* **What is expected**
The response must contain every record, repeated exactly.

******

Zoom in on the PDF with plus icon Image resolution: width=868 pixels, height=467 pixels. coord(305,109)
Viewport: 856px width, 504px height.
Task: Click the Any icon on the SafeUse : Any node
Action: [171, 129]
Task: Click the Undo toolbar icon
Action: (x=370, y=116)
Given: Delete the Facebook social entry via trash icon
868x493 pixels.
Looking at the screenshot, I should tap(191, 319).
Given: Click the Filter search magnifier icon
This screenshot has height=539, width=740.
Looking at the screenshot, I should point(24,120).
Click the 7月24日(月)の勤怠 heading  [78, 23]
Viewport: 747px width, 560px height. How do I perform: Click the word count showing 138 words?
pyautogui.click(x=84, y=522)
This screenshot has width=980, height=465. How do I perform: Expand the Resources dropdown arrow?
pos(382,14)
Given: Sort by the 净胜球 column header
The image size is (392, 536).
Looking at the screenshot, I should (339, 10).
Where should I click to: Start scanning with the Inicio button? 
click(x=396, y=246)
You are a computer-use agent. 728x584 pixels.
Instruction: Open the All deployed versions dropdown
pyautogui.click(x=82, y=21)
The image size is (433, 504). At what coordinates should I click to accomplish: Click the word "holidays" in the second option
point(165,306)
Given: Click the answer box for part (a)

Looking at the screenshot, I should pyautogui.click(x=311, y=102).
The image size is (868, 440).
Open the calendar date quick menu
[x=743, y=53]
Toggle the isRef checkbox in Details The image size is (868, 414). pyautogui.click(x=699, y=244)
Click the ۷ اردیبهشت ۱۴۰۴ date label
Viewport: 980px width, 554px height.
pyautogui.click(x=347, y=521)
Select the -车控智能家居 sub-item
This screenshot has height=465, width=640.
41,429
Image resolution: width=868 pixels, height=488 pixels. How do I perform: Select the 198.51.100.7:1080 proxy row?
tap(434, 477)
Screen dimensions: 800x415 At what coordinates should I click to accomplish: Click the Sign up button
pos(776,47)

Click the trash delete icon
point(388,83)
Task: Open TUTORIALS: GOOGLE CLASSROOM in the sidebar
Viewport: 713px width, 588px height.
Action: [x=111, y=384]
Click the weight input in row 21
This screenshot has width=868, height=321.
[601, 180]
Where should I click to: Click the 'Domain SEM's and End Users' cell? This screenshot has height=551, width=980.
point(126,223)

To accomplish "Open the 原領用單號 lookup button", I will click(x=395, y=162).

******

* **Written solution**
Zoom in on the PDF with plus icon Image resolution: width=868 pixels, height=467 pixels. coord(305,109)
Viewport: 856px width, 504px height.
Task: Click the Any icon on the SafeUse : Any node
Action: [171, 129]
Task: Click the Undo toolbar icon
Action: (x=370, y=116)
Given: Delete the Facebook social entry via trash icon
868x493 pixels.
Looking at the screenshot, I should tap(191, 319).
Given: Click the Filter search magnifier icon
This screenshot has height=539, width=740.
Looking at the screenshot, I should point(24,120).
Click the 7月24日(月)の勤怠 heading  [78, 23]
Viewport: 747px width, 560px height. How do I perform: Click the word count showing 138 words?
pyautogui.click(x=84, y=522)
This screenshot has width=980, height=465. How do I perform: Expand the Resources dropdown arrow?
pos(382,14)
Given: Sort by the 净胜球 column header
The image size is (392, 536).
Looking at the screenshot, I should (339, 10).
Where should I click to: Start scanning with the Inicio button? 
click(x=396, y=246)
You are a computer-use agent. 728x584 pixels.
Instruction: Open the All deployed versions dropdown
pyautogui.click(x=82, y=21)
The image size is (433, 504). At what coordinates should I click to accomplish: Click the word "holidays" in the second option
point(165,306)
Given: Click the answer box for part (a)

Looking at the screenshot, I should pyautogui.click(x=311, y=102).
The image size is (868, 440).
Open the calendar date quick menu
[x=743, y=53]
Toggle the isRef checkbox in Details The image size is (868, 414). pyautogui.click(x=699, y=244)
Click the ۷ اردیبهشت ۱۴۰۴ date label
Viewport: 980px width, 554px height.
pyautogui.click(x=347, y=521)
Select the -车控智能家居 sub-item
This screenshot has height=465, width=640.
41,429
Image resolution: width=868 pixels, height=488 pixels. How do I perform: Select the 198.51.100.7:1080 proxy row?
tap(434, 477)
Screen dimensions: 800x415 At what coordinates should I click to accomplish: Click the Sign up button
pos(776,47)

Click the trash delete icon
point(388,83)
Task: Open TUTORIALS: GOOGLE CLASSROOM in the sidebar
Viewport: 713px width, 588px height.
Action: [x=111, y=384]
Click the weight input in row 21
This screenshot has width=868, height=321.
[601, 180]
Where should I click to: Click the 'Domain SEM's and End Users' cell? This screenshot has height=551, width=980.
point(126,223)

To accomplish "Open the 原領用單號 lookup button", I will click(x=395, y=162).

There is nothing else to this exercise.